One of the most interesting uses of iPhone apps in research shows us that “a wandering mind is an unhappy mind” (so the title of the paper goes) and that we are most happy – and least likely to mind-wander – when we are making love. [Other more colloquial terms for sex were not used, but I presume people were engaging in all sorts of shades of it.]
Here’s what they did:
The research was conducted by Matthew Killingsworth and Daniel Gilbert at Harvard University. Gilbert happens to be one of my favorite scientists because of the important work he has pioneered related to human happiness and also because of the manner in which he has tried to share it with the world, rather than staying holed up in his office with only his data to keep him warm. You may be familiar with his book, Stumbling on Happiness. Should this level of interesting innovation continue, Killingsworth (who’s currently working on his PhD while studying with Dr. Gilbert) may be one of my new favorite scientists as well.
Track Your Happiness
Killingsworth and Gilbert developed an iPhone app called Track Your Happiness, which is described as “a new scientific research project that investigates what makes life worth living.” A few demographics are taken, and users are able to indicate how often they want to receive a notification request and in what format (text or email). Once the requests come in, people are asked a few questions about what they are doing (based off of 22 daily life activities, and an “other” option), how they are feeling and what they are thinking. As users collect enough data, they are able to track their data and see whether their happiness is linked with certain times of days, activities, or who they spend their time with.
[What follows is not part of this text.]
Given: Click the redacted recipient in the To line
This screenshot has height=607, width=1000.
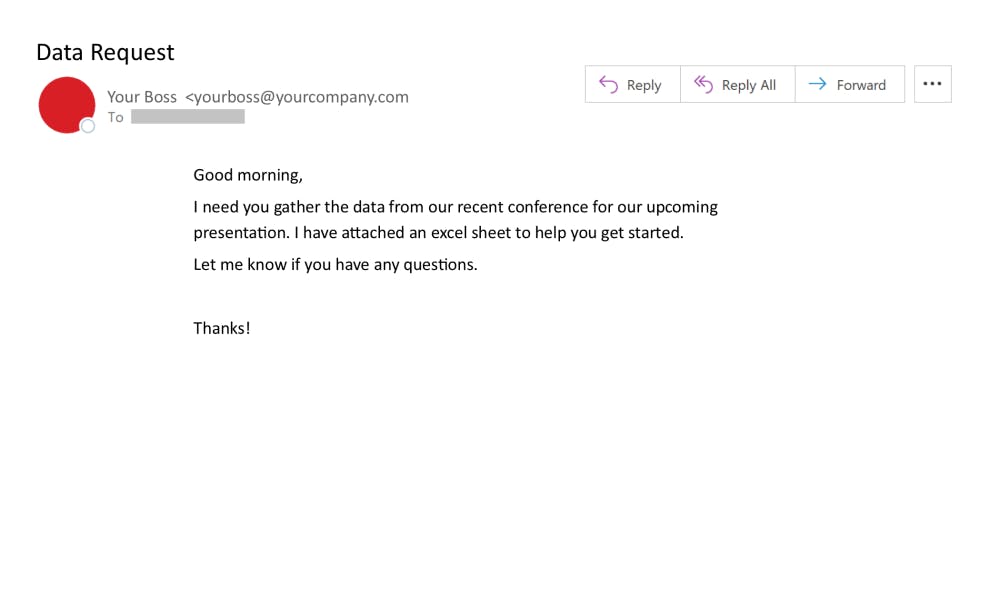Looking at the screenshot, I should pos(188,117).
With data from 2250 adults (58.8% male, and about 3/4 in the US, average age of 34) Killingsworth and Gilbert analyzed what people were doing, their happiness and also whether they were thinking about what they were doing or whether they were thinking about something else (mind wandering) and whether that “something else” was a pleasant or unpleasant thought.
- Mind wandering was common, occurring in 46.9% of the events sampled. It was also present in at least 30% of all activities, with one exception: making love.
- Mind wandering was more common than has been seen in lab studies, reinforcing the need for more real-world studies.
- People were less happy when their mind was wandering compared to when it was not. This was true no matter the activity.
- Even though people’s minds often wandered to pleasant topics (not just unpleasant or neutral topics), mind wandering to pleasant topics didn’t make people any happier than NOT mind wandering. Thinking about neutral topics was associated with less happiness than thinking about the present.
- The researchers also conducted time lag analyses which suggest to them that it was the mind wandering that causes the unhappiness rather than the unhappiness causing the mind wandering (although certainly they acknowledge that unhappiness can cause mind wandering, too).
- “What people were thinking was a better predictor of their happiness than was what they were doing”, they write, which perhaps explains why you can feel enormously happy having an intimate dinner with a new acquaintance, or experience total bliss when walking with a rainstorm, so long as you are present in your thoughts and experience.
What This Means
It’s encouraging that sex was the activity least likely to be subject to mind wandering. And we certainly know from considerable research that cognitive distractions during sex (which women are more prone to than men – thinking about work, school, laundry, kids’ lunches) can make for less enjoyable and less easily orgasmic sex. Killingsworth and Gilbert’s research also hints at why, as I wrote in Because It Feels Good: A Woman’s Guide to Sexual Pleasure and Satisfaction, mindfulness exercises applied to sex (an emerging area of research) may be showing promise for women’s desire and arousal.
This research also serves as a reminder of how there is no good or bad technology, only good or bad uses of it in our everyday lives. Ironically, the technology (the iPhone hardware and the app software) developed to collect these fascinating data is the same technology that’s linked to so much mind wandering in our society. I already make an effort to *not* check my iPhone during even the most boring meetings because I want to appear professional and present. However, perhaps another reason to not check my iPhone during meetings is to be happier in the moment – something that would pay off more for me than what other people think of me.
We cannot all be present all of the time. But we can be in the present moment more often than we are. One woman I know recently made it a priority to spend more uninterrupted time with her adorable little son and found that it was easier to do this when they went to the park as opposed to when they were home with so many other assorted distractions. I find it easier to be present with my dog when I get on the floor and we play together compared to when she sits next to me while I’m working on my laptop.
How It Ends
The authors end their article by writing: “In conclusion, a human mind is a wandering mind, and a wandering mind is an unhappy mind. The ability to think about what is not happening is a cognitive achievement that comes at an emotional cost.”
But don’t let that be your end, just because it may be true of our species. I hope their study instead inspires a new beginning for you and for me, one that’s about being present more often. Perhaps you might feel blissfully lost as you play in the snow, paddle out on your surf board, walk through the sand, hug your best friend, kiss your partner, tousle someone’s hair, or get lost in someone’s eyes over iChat. It’s not a bad way to spend the day and, if you stay present, you might just be happier for it.